What is our primary use case?
Our use cases include connecting a lot of legacy data systems to our logical components. For example, if somebody has a question that they post to us and say, "Tell me everywhere in our organization where we have a policy stored?" the primary use case is to logically define what a policy is, and then we use Collibra to tie that logical construct to a technical implementation. We may have six or eight, however many, different admin systems. We bring in the schemas of the way that those systems look, and then how a policy exists in this database and this table and this column, for example, in that legacy system.
The second use case that we implement is the ability to track the provenance or the lineage as to how something changes over time. For example, if we bring data in from a legacy system and we use some tool set (e.g. Azure Data Factory) to extract the data into a Hadoop data lake, and then perform some transformations on it, we want to be able to track it; "It came from the source system here, and this field got changed to this name, and we applied this transformation on this field and it eventually shows up on this report here."
We use it to track where a policy exists and also how it got there: it exists on this report and here's how it got on that report, here are all the steps that it took getting through to that particular report from the actual source system itself. Because quite often what we're finding is that our business users will get a report and they'll say, "I think your report's wrong. How did you get that value on that report?" That provenance or lineage is what helps answer those questions.

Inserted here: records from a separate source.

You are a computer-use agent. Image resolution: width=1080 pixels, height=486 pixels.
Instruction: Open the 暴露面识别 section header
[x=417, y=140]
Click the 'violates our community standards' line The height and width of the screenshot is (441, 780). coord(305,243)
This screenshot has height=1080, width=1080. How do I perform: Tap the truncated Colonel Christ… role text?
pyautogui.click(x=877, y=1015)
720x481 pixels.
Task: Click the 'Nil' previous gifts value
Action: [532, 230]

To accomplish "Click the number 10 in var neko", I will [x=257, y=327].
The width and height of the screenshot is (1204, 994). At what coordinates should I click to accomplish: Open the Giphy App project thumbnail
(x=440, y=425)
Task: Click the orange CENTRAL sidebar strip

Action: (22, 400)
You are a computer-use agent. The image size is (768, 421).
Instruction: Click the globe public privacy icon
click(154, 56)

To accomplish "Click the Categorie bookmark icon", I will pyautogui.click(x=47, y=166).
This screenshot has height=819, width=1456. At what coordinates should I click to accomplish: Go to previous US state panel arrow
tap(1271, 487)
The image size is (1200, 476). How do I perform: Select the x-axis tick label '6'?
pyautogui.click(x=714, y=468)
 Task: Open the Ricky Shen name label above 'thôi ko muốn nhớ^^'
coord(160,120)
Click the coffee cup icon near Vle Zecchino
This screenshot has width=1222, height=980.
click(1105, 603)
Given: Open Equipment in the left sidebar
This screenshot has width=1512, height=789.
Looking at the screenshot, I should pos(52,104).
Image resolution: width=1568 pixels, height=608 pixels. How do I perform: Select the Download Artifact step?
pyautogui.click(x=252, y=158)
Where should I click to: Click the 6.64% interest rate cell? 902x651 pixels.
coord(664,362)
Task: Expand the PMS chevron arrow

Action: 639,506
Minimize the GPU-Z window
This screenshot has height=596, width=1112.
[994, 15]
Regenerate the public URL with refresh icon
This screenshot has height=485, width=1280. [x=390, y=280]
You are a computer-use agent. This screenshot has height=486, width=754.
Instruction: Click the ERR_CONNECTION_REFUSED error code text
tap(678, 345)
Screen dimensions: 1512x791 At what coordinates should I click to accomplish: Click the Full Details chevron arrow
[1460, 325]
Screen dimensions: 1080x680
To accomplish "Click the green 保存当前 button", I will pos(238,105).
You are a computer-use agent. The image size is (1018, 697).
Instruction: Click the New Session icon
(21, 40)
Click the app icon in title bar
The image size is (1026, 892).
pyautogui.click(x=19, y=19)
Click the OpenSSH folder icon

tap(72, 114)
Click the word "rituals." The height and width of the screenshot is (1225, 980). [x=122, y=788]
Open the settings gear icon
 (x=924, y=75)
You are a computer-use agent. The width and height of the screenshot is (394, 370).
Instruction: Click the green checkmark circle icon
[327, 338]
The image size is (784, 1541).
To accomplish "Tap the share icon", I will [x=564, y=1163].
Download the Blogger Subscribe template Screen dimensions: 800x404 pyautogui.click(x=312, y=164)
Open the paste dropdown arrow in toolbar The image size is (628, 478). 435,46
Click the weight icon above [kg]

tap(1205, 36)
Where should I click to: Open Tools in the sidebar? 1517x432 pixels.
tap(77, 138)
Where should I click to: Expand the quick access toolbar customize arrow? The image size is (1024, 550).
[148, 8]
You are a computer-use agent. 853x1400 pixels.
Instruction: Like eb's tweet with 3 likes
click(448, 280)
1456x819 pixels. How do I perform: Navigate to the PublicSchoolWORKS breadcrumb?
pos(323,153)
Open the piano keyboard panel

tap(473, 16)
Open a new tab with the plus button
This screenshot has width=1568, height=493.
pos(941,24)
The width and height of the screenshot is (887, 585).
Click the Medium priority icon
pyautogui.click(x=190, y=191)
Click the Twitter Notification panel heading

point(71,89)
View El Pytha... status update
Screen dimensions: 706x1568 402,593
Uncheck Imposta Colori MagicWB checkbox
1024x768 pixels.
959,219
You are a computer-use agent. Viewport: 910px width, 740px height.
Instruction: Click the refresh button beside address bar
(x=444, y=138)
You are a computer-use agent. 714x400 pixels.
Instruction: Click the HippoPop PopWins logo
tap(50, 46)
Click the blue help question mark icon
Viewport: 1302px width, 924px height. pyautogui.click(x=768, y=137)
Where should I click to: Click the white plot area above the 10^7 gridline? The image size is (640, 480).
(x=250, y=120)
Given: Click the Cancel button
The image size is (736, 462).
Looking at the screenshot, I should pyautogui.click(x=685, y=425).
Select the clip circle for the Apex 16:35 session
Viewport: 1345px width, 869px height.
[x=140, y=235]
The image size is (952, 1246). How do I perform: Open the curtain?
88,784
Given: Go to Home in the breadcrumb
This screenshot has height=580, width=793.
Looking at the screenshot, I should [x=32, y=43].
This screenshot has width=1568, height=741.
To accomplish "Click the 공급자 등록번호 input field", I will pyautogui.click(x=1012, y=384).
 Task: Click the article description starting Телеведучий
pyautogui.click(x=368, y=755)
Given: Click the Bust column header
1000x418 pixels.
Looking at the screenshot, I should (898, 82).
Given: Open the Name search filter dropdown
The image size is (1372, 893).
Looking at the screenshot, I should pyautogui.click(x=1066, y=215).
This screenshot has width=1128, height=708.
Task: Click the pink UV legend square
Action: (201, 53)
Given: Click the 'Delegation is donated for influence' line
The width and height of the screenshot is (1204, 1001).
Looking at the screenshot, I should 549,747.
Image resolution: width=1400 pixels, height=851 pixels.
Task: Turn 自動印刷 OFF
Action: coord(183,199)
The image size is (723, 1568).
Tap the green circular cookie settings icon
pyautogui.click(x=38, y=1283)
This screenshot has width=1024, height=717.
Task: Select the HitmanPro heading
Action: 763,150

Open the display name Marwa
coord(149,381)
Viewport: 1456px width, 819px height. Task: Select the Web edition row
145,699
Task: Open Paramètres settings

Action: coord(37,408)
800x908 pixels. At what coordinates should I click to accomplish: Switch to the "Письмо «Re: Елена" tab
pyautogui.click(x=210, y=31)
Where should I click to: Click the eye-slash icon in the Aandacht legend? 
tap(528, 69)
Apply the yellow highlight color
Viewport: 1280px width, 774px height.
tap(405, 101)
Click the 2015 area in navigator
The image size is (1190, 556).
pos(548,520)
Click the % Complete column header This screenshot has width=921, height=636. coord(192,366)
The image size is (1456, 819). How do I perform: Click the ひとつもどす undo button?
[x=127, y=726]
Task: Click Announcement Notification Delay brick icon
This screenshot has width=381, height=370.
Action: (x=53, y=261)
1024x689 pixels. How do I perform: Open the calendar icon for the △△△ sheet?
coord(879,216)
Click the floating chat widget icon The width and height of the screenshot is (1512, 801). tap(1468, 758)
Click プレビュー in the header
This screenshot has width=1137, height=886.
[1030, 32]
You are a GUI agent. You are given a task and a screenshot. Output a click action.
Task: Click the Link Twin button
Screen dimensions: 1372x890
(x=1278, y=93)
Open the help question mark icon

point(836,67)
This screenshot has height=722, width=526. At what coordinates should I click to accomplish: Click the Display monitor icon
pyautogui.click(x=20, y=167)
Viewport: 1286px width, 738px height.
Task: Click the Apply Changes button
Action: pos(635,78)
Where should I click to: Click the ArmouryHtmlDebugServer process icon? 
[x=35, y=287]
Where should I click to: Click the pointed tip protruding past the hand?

We have data stewards who are the resources that if somebody proposes a new logical asset based on what they think the customer means, these data stewards are the ones that would get together and look at what's being proposed and make sure it works across all of our business units for a generic implementation, or create business unit specific terms if required. They're the ones that say a particular system or term or logical construct is ready for consumption by end users.
Another group we have is the end users. We try to have people use Collibra by asking, "Don't tell me what system you want to get access to, tell me what you're looking for in business terms/constructs." In our example, it would be the question, "Tell me about all the policies in our system." They would go to Collibra and "shop" for that data and pick a policy and put it into the shopping cart basket that Collibra provides as part of their interface. Then they would submit that request for approval/access to the underlying data.
We also have data stewards who approve the use of new/updated business terminology and end users who are looking for their data to make business decisions. We also have some power users who are the resources who are setting the direction for the application of where we want to go with it, (e.g. new workflows or new functionality within Collibra).
For us, the Collibra application is an on-premise installation (although we use IaaS VMs to host it on cloud); it is not their SaaS implementation.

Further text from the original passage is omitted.